▶ PROBLEM
In the listing below, the lines starting at the line with "Instruction: Switch to" and ending at the line with "Screen dimensions: 909x511" are to be output verbatim. Images stay out of the copy.

▶ RECORDS PROVIDED

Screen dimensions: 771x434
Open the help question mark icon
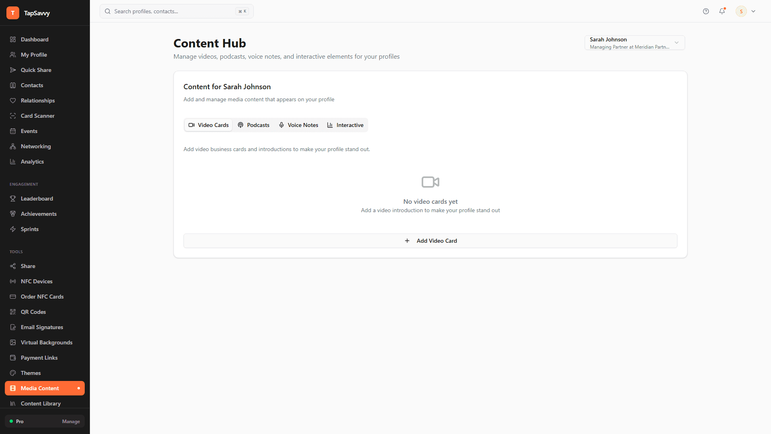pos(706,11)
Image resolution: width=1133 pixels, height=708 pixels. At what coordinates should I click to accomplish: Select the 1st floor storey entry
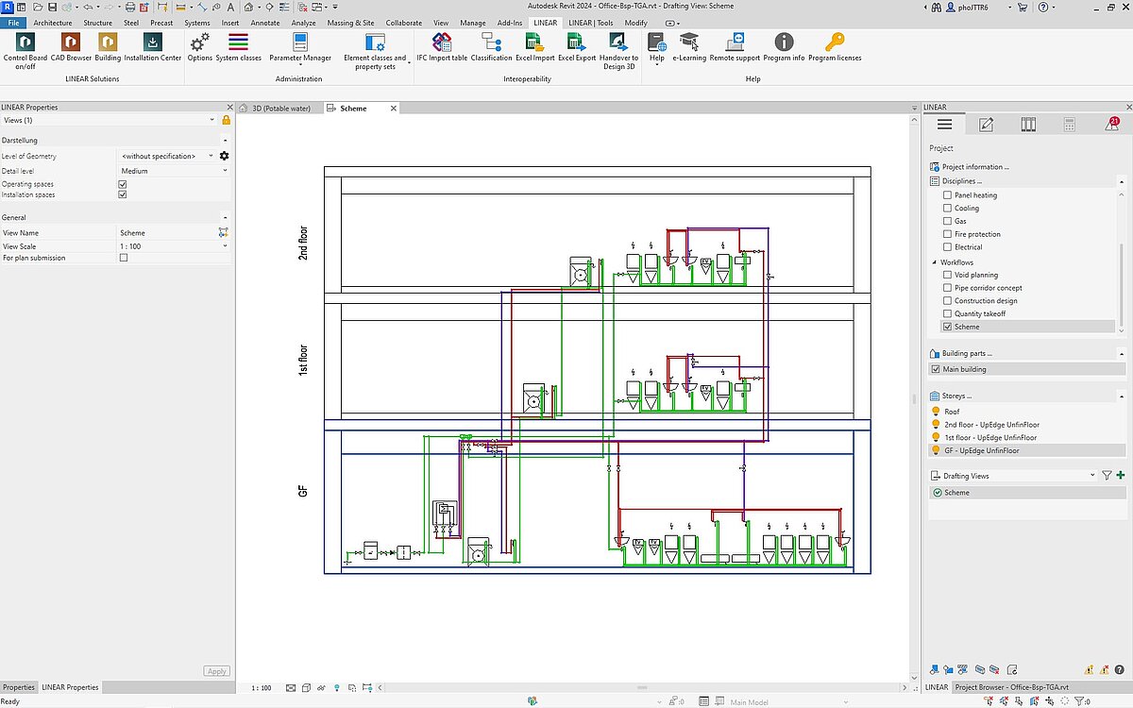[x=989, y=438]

==

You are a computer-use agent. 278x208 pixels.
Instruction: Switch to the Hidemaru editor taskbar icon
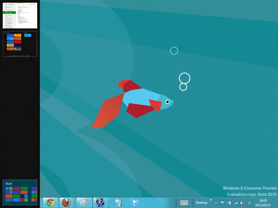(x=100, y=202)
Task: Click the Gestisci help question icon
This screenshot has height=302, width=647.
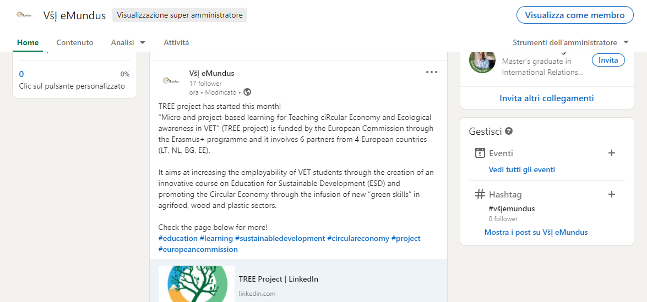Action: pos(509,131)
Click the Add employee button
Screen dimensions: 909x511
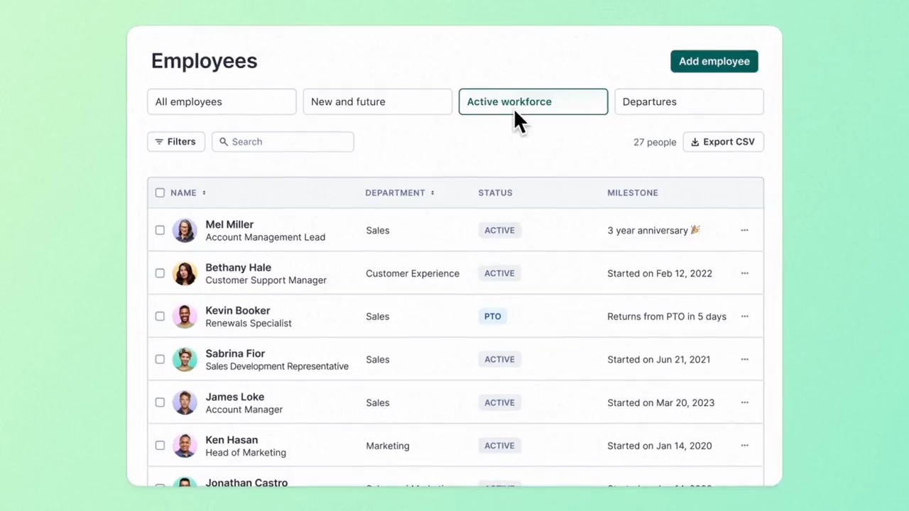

▶ ANSWER TO THE EXERCISE
Instruction: Switch to the Hidemaru editor taskbar icon
(x=100, y=202)
Task: Click the Gestisci help question icon
This screenshot has height=302, width=647.
Action: pos(509,131)
Click the Add employee button
Screen dimensions: 909x511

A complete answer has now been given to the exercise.